Task 10.1 Establishing the state-of-the art of the relationship between Socio-Economic Status and Environmental Exposure (UNIVBRIS, USTUTT, CSIC)
It is important to investigate the evidence of relationships between socio-economic status and exposure to pollutants, i.e. to investigate how time-activity patterns, indoor pollution and concentrations in microenvironments change with changing SES. The literature will be closely examined, and results passed to Task 3.3.2 to implement.
Task 10.2 Application of the SES-informed exposure and risk model to population data (UNIVBRIS, AUTH, IOM, USTUTT, VTT, TNO, CSIC, UOWM, CNR)

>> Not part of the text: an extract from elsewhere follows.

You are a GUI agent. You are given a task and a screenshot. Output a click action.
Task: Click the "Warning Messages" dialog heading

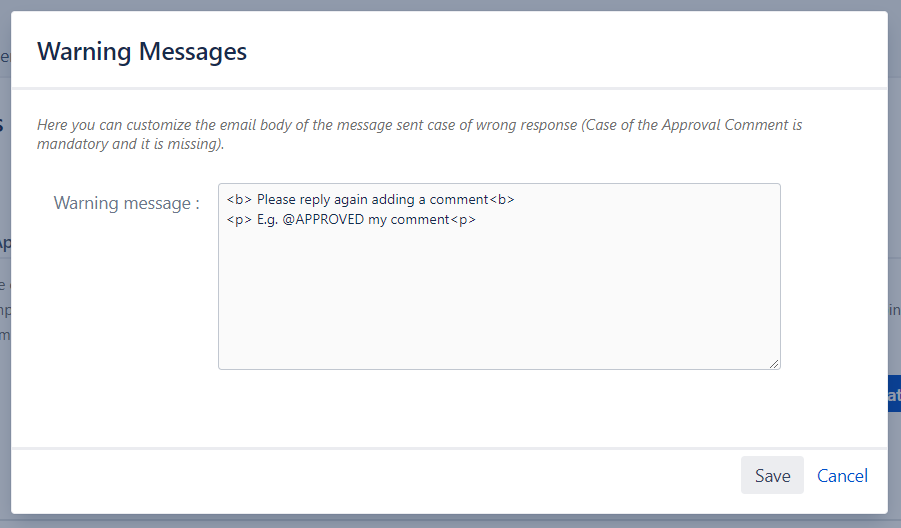pyautogui.click(x=142, y=51)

Informed theoretically by Task 10.1, and using existing national population censuses and surveys, we will use geospatial analysis methods to distribute our exposure estimates (from WP9) across all sectors of society at a local neighbourhood scale, for all of Europe. Gaps in censuses and the surveys will be modelled using Agent-based modelling (ABM) from WP9 to inform the division of exposure across different SES groups. Working with the prospective singletons and twin’s cohorts in WP17 (EXHES), we have the additional opportunity to directly survey the singletons and twins cohort’s parents for socio-economic status at the household level, acting as a check on the ecological level estimates.